_Aim of the task_. Put the lines starting at the one containing "Click the PEG RATIO heading" and ending at the one containing "pos(27,323)" into a Markdown table with the columns No. and Line, numbering each line and leaving out blank lines.

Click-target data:
==================================================

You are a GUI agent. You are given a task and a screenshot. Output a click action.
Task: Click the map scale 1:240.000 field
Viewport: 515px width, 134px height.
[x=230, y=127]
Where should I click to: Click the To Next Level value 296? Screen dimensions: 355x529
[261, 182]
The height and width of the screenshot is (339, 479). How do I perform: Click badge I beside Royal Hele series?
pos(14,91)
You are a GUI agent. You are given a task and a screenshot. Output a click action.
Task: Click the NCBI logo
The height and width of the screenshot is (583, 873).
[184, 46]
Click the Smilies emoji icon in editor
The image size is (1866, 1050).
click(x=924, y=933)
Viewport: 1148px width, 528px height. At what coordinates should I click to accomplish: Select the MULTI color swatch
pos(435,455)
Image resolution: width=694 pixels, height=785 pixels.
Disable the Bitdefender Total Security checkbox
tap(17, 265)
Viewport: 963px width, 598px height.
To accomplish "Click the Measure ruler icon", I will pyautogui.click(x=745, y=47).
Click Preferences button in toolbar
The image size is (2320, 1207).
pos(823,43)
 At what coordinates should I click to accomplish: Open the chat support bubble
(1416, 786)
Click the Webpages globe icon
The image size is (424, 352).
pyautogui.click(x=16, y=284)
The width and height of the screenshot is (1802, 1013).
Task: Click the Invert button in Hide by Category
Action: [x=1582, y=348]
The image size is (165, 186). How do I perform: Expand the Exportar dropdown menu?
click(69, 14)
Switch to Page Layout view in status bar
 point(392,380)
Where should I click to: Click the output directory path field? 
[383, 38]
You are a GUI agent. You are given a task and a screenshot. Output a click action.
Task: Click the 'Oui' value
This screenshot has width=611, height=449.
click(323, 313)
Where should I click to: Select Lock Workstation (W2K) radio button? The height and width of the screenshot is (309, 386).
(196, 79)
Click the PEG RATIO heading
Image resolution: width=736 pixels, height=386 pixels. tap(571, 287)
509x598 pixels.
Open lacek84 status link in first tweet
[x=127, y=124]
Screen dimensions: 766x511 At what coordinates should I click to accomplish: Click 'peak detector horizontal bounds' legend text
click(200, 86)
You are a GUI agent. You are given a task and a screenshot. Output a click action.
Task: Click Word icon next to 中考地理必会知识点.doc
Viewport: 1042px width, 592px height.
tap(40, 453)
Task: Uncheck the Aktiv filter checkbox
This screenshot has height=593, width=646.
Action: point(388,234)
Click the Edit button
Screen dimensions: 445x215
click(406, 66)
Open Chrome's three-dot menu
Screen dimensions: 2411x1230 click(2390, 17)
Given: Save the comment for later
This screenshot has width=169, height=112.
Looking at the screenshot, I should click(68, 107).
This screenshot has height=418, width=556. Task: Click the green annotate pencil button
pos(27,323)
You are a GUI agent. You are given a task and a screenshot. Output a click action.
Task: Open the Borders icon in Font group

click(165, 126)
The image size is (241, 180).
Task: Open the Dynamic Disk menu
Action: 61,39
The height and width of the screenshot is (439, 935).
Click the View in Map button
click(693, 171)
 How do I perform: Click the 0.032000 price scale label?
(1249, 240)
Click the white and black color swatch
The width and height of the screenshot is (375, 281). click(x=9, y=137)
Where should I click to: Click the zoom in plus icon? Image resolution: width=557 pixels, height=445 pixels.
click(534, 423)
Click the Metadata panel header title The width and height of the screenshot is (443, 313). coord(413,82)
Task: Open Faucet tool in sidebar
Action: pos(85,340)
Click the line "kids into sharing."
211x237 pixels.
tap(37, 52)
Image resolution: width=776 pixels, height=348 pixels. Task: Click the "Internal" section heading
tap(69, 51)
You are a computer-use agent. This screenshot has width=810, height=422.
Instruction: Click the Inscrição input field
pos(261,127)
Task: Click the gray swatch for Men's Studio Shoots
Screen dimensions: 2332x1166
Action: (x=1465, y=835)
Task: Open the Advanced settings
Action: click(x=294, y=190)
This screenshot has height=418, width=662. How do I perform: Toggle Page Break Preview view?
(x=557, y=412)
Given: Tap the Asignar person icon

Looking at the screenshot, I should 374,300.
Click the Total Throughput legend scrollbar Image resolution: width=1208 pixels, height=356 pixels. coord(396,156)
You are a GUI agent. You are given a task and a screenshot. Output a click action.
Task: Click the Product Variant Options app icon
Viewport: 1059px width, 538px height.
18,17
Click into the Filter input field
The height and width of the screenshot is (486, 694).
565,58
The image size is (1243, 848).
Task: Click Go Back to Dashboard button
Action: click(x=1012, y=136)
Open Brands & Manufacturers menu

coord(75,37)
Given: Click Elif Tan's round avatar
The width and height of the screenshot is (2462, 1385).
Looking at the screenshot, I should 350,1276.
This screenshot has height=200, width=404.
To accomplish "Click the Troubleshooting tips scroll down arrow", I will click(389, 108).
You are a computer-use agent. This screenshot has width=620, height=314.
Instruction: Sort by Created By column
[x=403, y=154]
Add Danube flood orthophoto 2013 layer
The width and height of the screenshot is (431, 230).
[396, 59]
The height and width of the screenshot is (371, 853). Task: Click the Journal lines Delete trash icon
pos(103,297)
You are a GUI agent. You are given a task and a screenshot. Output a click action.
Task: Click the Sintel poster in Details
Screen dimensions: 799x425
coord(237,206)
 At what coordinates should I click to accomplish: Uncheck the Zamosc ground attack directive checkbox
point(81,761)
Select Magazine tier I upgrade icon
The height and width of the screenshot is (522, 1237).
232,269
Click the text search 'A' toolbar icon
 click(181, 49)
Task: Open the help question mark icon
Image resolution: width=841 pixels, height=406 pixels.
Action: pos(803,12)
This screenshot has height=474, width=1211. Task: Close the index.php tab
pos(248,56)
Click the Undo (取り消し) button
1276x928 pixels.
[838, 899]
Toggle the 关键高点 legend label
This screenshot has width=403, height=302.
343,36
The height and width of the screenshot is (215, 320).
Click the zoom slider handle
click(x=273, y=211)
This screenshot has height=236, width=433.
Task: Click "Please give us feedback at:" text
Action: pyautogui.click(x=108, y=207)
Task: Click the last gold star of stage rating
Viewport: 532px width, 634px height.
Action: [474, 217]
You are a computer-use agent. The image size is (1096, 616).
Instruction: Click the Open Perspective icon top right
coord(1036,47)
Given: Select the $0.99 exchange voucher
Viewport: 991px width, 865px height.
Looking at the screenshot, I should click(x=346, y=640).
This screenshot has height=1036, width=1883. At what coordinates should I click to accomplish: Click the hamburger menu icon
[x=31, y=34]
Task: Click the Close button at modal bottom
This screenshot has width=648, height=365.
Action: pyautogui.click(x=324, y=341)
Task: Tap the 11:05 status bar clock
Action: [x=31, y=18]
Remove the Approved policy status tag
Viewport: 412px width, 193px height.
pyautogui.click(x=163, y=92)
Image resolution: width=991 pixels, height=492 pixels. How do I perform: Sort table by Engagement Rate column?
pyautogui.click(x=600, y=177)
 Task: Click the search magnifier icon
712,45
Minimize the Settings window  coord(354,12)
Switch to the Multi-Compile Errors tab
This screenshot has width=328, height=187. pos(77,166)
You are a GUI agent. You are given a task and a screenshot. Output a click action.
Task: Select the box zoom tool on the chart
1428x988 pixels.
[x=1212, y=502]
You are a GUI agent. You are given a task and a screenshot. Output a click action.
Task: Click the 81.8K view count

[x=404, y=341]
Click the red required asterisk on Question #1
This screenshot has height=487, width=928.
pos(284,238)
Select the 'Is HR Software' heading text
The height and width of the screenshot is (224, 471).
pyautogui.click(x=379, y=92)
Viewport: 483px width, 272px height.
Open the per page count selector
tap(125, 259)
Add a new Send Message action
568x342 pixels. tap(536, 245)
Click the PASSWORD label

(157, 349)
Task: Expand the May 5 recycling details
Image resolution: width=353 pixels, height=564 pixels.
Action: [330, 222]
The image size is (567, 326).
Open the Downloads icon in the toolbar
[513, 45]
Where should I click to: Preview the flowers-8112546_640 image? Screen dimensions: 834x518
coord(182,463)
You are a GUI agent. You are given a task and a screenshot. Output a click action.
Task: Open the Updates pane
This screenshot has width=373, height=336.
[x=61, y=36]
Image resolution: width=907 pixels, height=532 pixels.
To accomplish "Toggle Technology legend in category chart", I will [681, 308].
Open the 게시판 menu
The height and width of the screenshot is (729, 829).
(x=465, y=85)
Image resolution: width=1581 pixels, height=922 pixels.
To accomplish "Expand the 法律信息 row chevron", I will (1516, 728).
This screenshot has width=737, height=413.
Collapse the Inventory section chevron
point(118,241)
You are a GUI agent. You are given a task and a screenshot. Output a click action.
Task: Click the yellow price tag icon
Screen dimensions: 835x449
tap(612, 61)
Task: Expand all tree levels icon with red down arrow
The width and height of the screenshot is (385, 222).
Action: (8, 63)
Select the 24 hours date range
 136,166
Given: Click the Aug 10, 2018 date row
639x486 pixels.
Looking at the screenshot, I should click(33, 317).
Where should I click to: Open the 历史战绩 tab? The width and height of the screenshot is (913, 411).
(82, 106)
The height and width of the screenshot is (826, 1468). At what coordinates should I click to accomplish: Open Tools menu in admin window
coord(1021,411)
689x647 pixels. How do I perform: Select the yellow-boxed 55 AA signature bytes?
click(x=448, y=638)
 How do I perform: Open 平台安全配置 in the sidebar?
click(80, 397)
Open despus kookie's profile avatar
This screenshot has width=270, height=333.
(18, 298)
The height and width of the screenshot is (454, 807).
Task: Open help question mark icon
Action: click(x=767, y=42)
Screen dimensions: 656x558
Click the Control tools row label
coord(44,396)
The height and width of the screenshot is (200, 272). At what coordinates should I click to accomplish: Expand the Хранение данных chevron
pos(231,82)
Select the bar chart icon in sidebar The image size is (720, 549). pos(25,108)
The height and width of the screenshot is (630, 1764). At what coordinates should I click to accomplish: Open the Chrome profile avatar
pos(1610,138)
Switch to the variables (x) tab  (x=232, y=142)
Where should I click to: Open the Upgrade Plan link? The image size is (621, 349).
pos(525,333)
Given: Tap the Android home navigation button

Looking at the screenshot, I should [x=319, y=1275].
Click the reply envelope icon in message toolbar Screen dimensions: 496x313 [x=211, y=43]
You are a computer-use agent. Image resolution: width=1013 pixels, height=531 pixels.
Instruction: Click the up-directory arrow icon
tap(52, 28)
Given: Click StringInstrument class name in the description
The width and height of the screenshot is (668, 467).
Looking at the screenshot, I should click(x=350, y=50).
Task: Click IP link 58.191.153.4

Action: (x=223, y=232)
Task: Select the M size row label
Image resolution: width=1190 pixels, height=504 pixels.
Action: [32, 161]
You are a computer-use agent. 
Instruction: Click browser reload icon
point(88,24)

==================================================

_Solution_.
| No. | Line |
|---|---|
| 1 | Click the PEG RATIO heading |
| 2 | Image resolution: width=736 pixels, height=386 pixels. tap(571, 287) |
| 3 | 509x598 pixels. |
| 4 | Open lacek84 status link in first tweet |
| 5 | [x=127, y=124] |
| 6 | Screen dimensions: 766x511 At what coordinates should I click to accomplish: Click 'peak detector horizontal bounds' legend text |
| 7 | click(200, 86) |
| 8 | You are a GUI agent. You are given a task and a screenshot. Output a click action. |
| 9 | Task: Click Word icon next to 中考地理必会知识点.doc |
| 10 | Viewport: 1042px width, 592px height. |
| 11 | tap(40, 453) |
| 12 | Task: Uncheck the Aktiv filter checkbox |
| 13 | This screenshot has height=593, width=646. |
| 14 | Action: point(388,234) |
| 15 | Click the Edit button |
| 16 | Screen dimensions: 445x215 |
| 17 | click(406, 66) |
| 18 | Open Chrome's three-dot menu |
| 19 | Screen dimensions: 2411x1230 click(2390, 17) |
| 20 | Given: Save the comment for later |
| 21 | This screenshot has width=169, height=112. |
| 22 | Looking at the screenshot, I should click(68, 107). |
| 23 | This screenshot has height=418, width=556. Task: Click the green annotate pencil button |
| 24 | pos(27,323) |